Doesn’t it look like witches hair? Photo credit: Scot Nelson

So you can imagine my dismay when I found this by the used-to-be-pond, wrapped around my one and only cardinal flower.
The only way to eradicate dodder is to pull up the host plant. I didn’t want to pull up my precious cardinal flower, so I cut it off at the base and hoped that was good enough. I also searched the area for other plants in dodder’s stranglehold and pulled them up. For a plant that’s supposed to be such a nightmare, I didn’t find that much. That wasn’t too reassuring, as I wasn’t sure if I just hadn’t looked hard enough or had indeed caught it early. I’ll have to revisit the area next year to see if I find more.

Of course, it’s best to pull the host plants before the dodder has gone to seed. Here you can see both flowers and developing seed capsules. (Click to enlarge)

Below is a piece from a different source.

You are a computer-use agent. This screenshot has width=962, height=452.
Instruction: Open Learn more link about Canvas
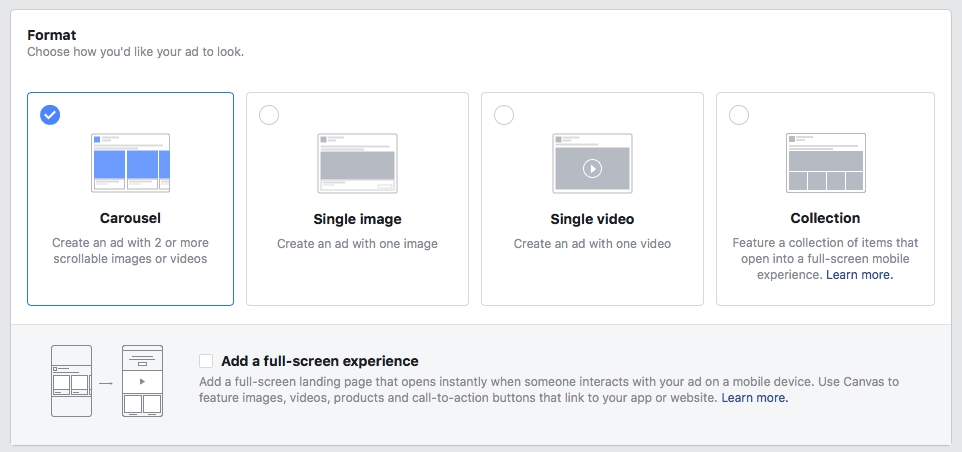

*It detects volatile chemicals released by the (potential) host plant and grows toward them. (Don’t believe me? Read this.) We use our nose to detect volatile chemicals in the air and we call it smelling. So I’m saying dodder finds its victims by smell, even though it doesn’t have a nose.
**After I wrote this post, I realized I had misidentified the species. To be fair, dodder species “are distinguished by tiny differences in their flower structure,” as the Connecticut Botanical Society points out, so it was an easy mistake to make. And Minnesota Wildflowers notes “C. gronovii appears (at least in literature) not to be the pest that some other species are capable of.” So perhaps I don’t need to be quite so scared of this plant.